=== INSTRUCTIONS TO FOLLOW ===
In the listing below, lines with the string "agent" are to be counted; the number is the entire reply.

Start of RECORDS FOR THIS EXERCISE

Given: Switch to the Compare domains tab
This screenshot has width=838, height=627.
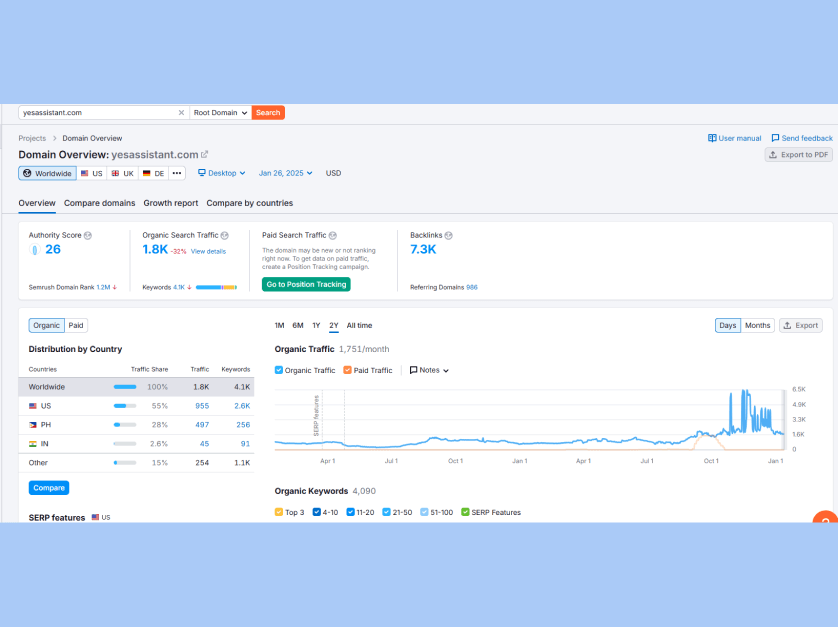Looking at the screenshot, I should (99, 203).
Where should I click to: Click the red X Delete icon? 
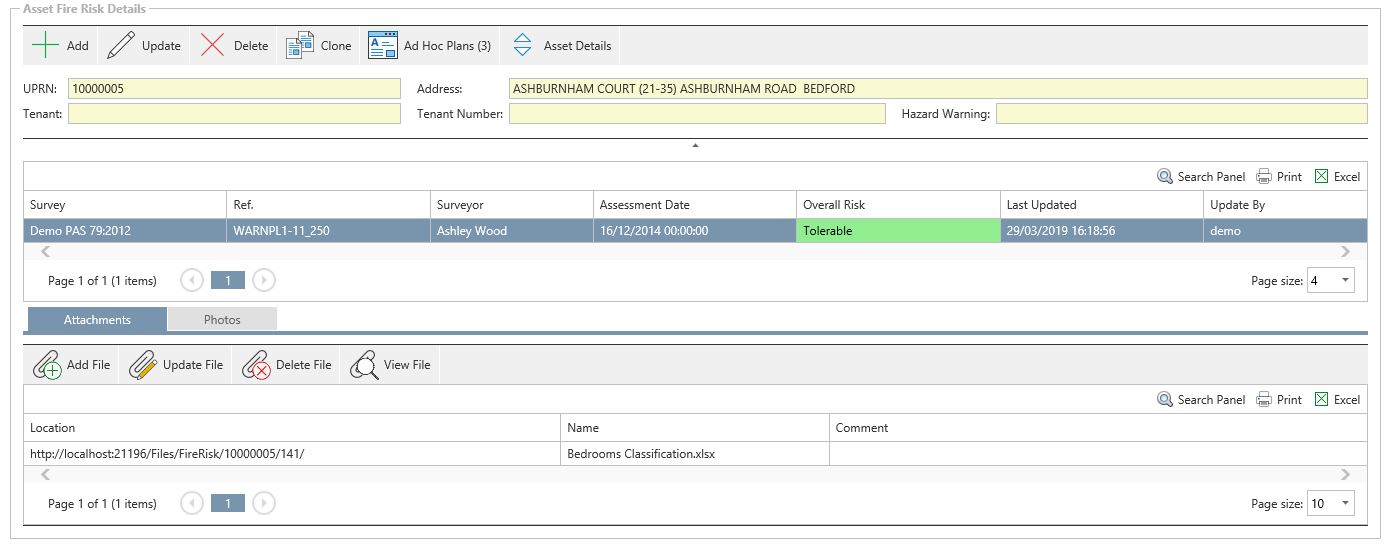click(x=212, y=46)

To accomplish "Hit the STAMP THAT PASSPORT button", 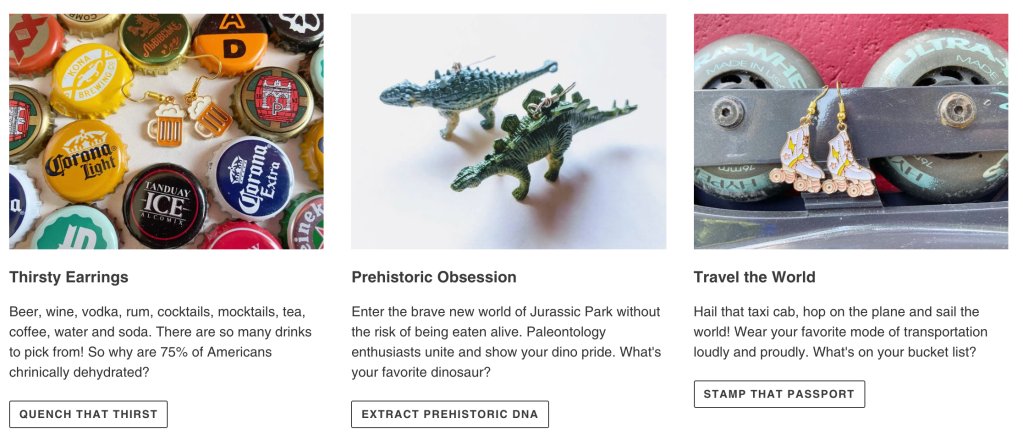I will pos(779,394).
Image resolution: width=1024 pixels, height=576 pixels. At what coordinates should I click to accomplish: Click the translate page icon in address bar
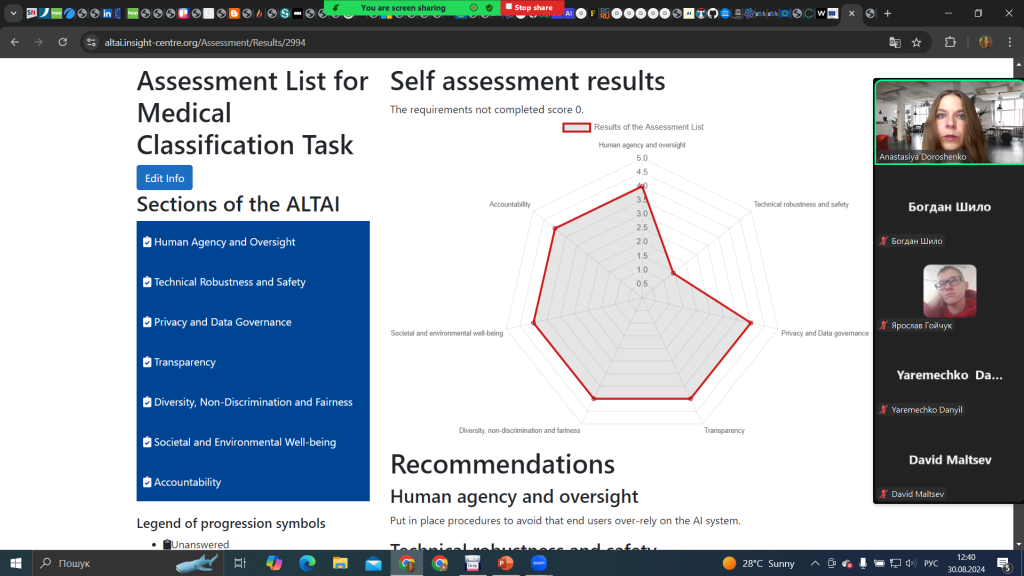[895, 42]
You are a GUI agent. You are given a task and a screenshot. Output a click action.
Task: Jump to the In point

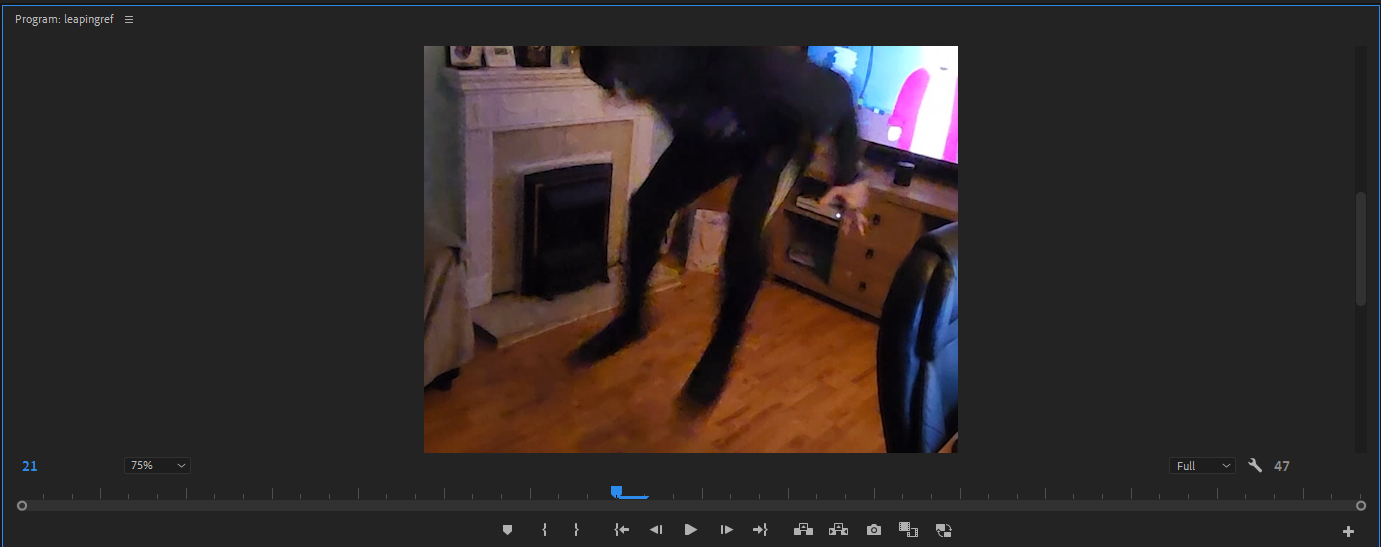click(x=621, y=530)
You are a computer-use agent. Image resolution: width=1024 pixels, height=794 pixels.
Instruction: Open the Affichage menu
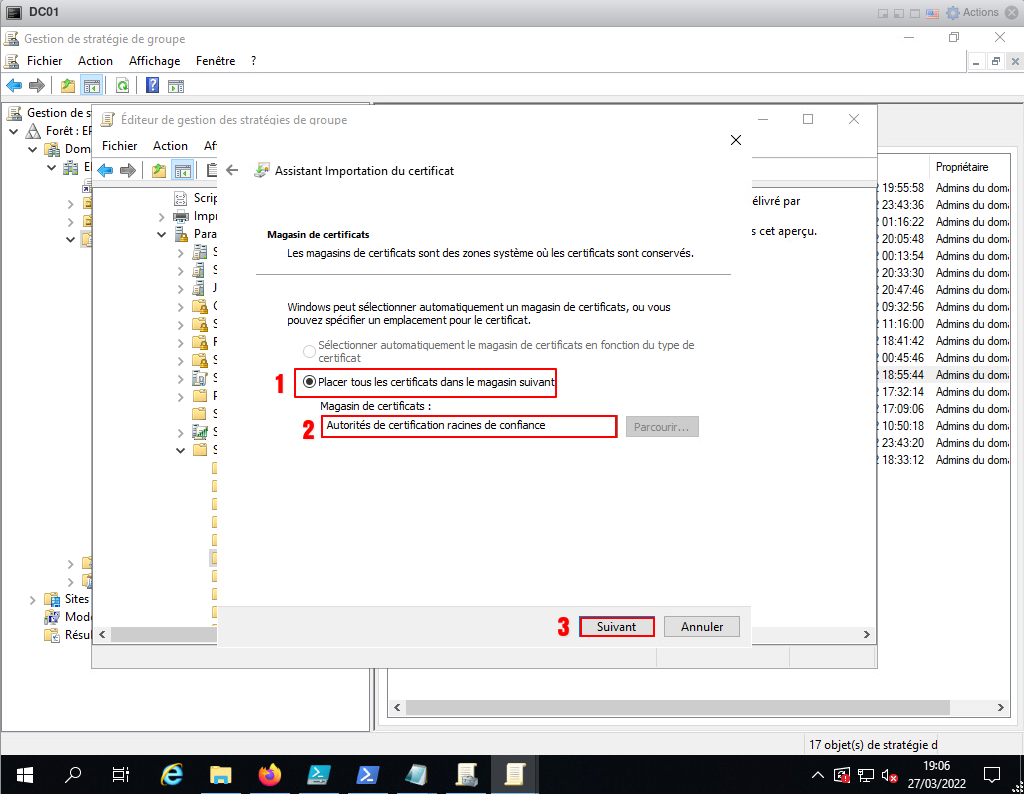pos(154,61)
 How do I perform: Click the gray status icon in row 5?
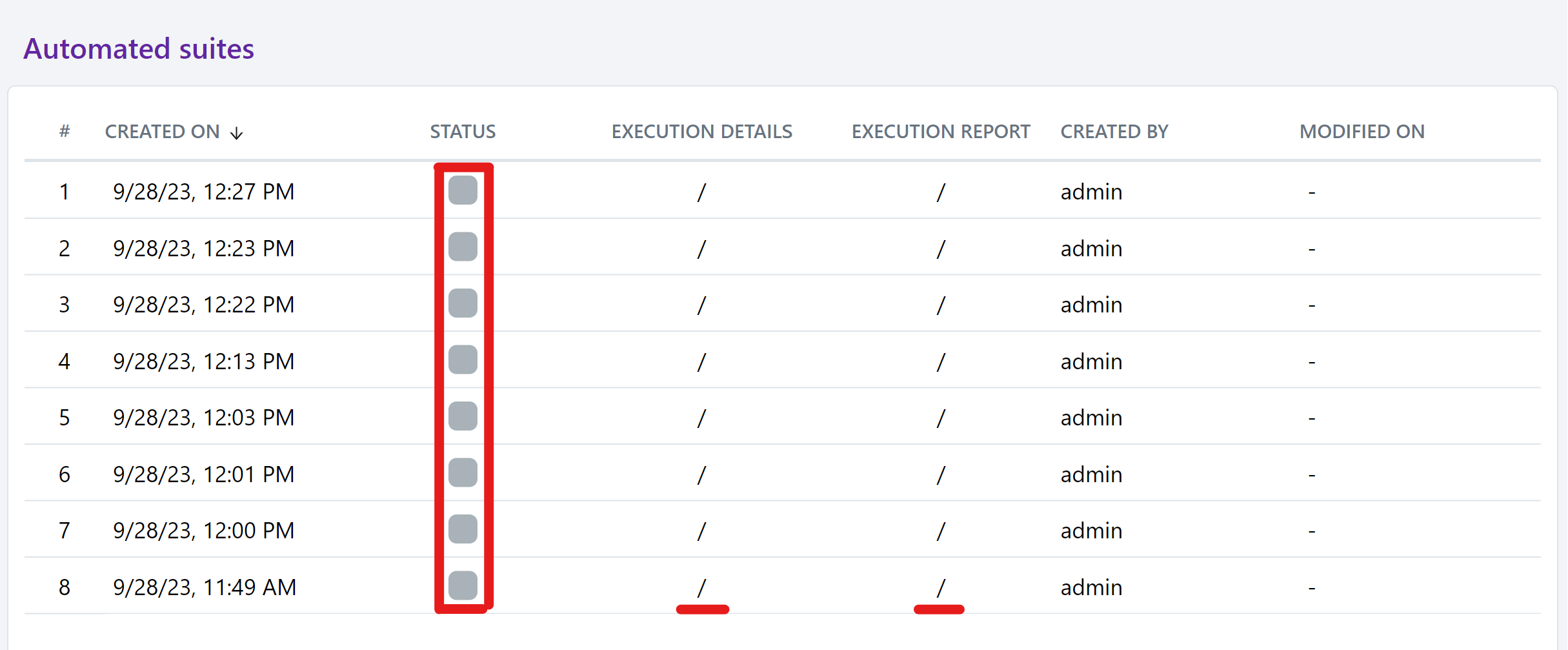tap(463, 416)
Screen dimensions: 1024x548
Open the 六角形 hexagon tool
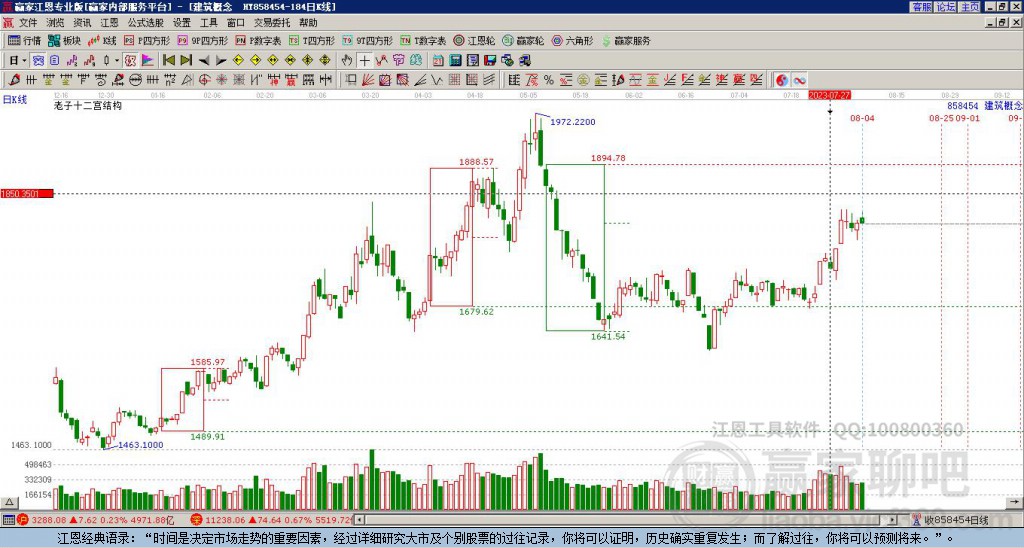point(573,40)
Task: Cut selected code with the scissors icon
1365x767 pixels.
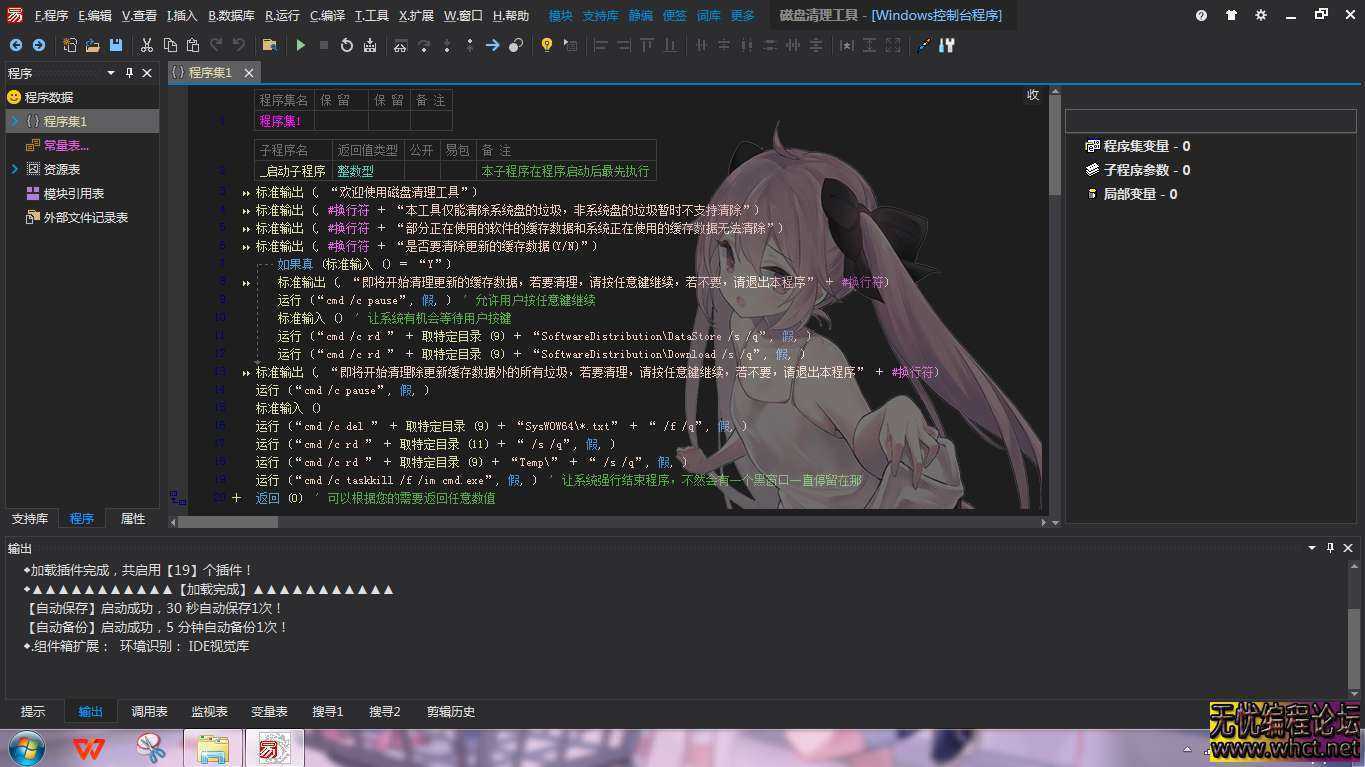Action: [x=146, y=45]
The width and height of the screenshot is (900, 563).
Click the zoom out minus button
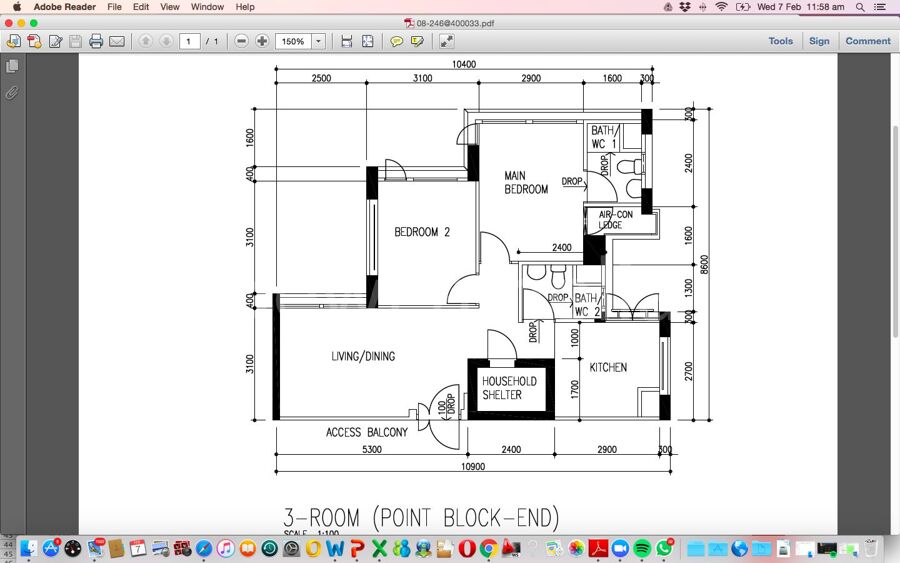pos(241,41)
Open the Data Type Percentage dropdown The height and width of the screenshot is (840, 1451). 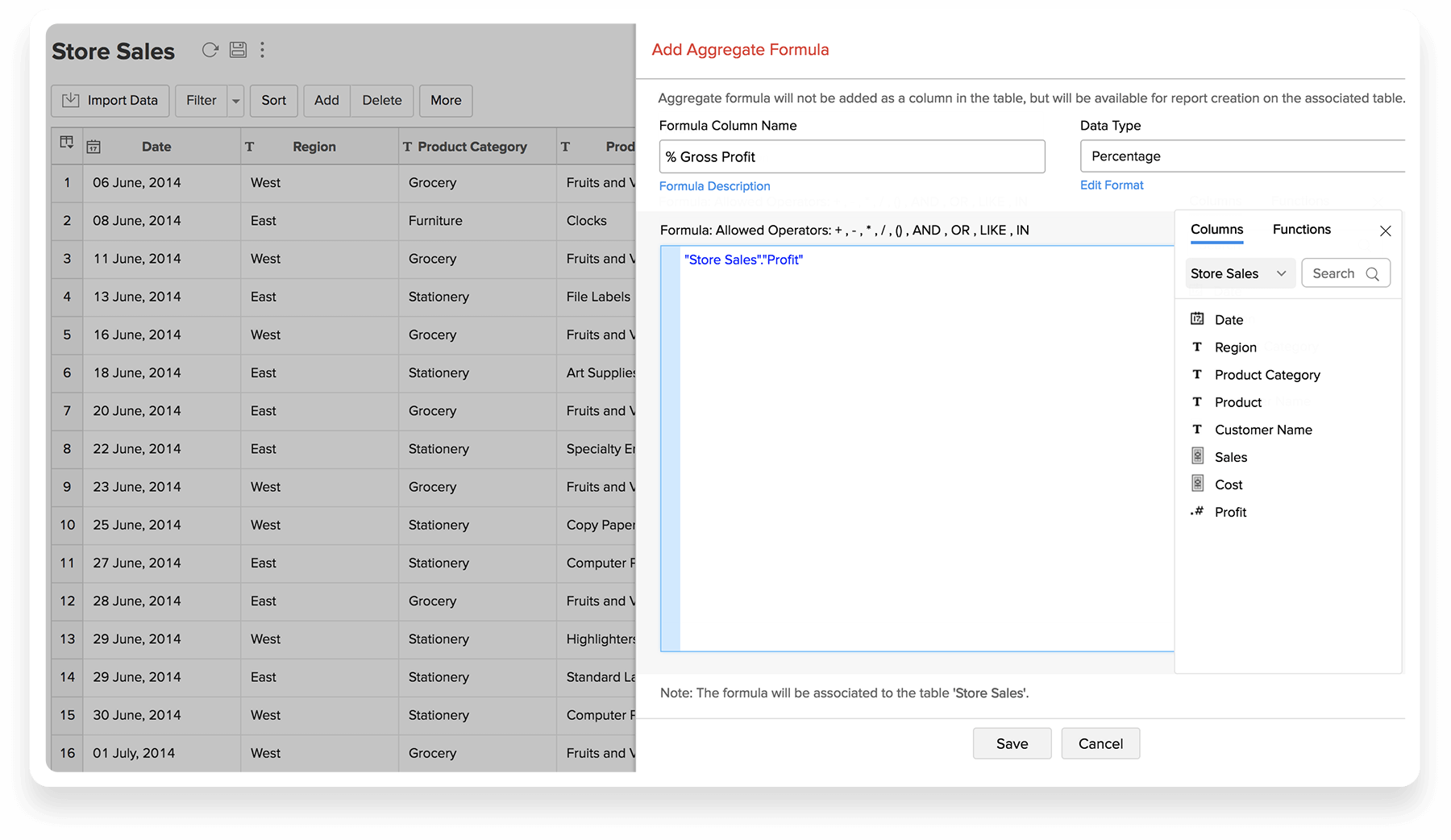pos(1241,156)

End of RECORDS FOR THIS EXERCISE

=== SOLUTION ===
2